[Start]

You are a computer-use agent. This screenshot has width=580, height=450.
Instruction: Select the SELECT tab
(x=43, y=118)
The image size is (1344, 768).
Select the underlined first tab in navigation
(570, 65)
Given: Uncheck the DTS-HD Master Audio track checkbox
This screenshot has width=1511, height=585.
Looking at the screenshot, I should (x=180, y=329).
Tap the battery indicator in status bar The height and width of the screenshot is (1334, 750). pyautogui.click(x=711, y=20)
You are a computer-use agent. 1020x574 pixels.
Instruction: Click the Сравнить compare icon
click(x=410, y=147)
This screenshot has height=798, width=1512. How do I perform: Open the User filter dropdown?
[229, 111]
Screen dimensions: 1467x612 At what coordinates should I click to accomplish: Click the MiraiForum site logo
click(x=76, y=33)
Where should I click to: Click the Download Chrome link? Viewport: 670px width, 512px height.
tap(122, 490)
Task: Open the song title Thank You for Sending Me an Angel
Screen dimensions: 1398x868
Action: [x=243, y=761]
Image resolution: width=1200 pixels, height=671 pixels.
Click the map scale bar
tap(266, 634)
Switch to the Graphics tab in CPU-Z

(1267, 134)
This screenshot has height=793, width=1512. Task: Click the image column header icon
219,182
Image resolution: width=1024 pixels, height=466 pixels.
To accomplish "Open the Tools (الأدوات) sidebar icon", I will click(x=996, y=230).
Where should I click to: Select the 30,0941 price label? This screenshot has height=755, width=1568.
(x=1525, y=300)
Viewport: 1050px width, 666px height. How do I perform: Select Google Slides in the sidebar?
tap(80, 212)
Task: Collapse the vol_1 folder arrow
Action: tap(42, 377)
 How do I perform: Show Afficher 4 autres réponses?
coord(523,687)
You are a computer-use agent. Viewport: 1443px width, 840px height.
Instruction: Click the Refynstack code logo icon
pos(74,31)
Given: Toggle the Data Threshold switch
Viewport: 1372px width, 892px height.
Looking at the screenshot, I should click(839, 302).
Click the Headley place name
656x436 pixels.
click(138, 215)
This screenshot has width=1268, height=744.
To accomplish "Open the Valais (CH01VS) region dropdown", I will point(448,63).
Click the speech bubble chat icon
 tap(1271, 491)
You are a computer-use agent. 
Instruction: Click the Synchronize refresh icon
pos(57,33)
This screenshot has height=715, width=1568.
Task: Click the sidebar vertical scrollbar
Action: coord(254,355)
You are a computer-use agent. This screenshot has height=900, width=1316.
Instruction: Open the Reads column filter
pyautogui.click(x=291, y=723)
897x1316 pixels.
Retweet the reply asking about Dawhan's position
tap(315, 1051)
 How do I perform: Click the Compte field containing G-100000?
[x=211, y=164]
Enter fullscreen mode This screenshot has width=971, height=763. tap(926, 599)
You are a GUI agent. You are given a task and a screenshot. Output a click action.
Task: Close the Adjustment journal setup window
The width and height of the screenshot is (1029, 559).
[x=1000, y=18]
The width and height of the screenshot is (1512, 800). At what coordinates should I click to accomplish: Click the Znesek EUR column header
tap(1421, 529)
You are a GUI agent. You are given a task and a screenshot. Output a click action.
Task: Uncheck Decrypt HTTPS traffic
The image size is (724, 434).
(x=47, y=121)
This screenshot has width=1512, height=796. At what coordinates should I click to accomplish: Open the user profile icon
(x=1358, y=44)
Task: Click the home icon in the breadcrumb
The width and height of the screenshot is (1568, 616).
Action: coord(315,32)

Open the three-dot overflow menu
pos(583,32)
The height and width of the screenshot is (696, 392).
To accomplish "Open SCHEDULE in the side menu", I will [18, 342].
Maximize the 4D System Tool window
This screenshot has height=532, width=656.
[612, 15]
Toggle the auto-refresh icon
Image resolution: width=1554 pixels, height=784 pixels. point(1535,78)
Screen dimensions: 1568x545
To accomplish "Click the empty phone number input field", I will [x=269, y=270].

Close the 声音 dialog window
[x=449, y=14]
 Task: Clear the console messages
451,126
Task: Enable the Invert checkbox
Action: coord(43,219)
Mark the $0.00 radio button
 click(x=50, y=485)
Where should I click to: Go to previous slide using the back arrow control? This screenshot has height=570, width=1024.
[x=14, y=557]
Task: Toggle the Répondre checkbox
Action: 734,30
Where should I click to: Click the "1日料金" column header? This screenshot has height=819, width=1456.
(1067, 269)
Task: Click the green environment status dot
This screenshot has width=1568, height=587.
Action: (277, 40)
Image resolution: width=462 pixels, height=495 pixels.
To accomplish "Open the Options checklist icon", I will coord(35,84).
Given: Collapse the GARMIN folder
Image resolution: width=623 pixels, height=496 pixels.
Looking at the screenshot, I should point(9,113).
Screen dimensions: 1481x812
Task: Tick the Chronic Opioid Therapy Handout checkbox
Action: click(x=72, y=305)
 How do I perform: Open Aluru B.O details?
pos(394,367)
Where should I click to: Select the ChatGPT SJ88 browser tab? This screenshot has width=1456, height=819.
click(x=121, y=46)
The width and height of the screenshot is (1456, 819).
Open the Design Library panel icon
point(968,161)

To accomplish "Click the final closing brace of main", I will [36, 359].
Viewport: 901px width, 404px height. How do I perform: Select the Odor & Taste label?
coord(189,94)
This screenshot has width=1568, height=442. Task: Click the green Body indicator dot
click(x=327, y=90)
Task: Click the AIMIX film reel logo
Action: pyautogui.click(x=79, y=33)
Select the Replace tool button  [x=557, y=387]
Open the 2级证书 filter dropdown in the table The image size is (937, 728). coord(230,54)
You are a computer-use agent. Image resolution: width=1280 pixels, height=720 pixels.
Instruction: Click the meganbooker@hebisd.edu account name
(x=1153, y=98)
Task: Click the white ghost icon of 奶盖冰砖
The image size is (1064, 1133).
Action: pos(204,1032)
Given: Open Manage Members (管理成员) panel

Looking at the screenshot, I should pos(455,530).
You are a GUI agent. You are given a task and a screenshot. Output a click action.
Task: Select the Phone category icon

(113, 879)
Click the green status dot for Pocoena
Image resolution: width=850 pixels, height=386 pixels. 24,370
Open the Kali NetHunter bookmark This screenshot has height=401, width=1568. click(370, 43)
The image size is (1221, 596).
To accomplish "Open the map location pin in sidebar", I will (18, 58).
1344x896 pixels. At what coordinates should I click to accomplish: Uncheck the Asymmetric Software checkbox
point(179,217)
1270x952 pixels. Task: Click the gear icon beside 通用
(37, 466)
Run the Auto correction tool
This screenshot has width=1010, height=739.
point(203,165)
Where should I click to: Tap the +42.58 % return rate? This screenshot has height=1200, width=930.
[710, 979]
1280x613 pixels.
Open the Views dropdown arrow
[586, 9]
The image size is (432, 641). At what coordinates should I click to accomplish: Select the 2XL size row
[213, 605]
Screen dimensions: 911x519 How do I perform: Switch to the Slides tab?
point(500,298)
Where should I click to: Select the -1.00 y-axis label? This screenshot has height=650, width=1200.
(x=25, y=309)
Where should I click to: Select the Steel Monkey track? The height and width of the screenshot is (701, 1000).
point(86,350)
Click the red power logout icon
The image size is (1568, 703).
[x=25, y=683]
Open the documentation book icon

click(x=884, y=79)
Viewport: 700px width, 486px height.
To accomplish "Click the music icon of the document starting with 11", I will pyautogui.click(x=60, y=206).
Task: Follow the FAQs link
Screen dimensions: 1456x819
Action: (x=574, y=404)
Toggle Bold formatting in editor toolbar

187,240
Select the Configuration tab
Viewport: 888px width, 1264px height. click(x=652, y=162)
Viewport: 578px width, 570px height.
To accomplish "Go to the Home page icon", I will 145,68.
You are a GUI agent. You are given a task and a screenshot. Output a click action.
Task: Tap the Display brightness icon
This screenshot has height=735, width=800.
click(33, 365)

[End]

What to work on: Reproduce the material above word for word, starting at its first line and stopping after the line that contains "tap(122, 490)".

Task output:
You are a computer-use agent. This screenshot has width=580, height=450.
Instruction: Select the SELECT tab
(x=43, y=118)
The image size is (1344, 768).
Select the underlined first tab in navigation
(570, 65)
Given: Uncheck the DTS-HD Master Audio track checkbox
This screenshot has width=1511, height=585.
Looking at the screenshot, I should (x=180, y=329).
Tap the battery indicator in status bar The height and width of the screenshot is (1334, 750). pyautogui.click(x=711, y=20)
You are a computer-use agent. 1020x574 pixels.
Instruction: Click the Сравнить compare icon
click(x=410, y=147)
This screenshot has height=798, width=1512. How do I perform: Open the User filter dropdown?
[229, 111]
Screen dimensions: 1467x612 At what coordinates should I click to accomplish: Click the MiraiForum site logo
click(x=76, y=33)
Where should I click to: Click the Download Chrome link? Viewport: 670px width, 512px height.
tap(122, 490)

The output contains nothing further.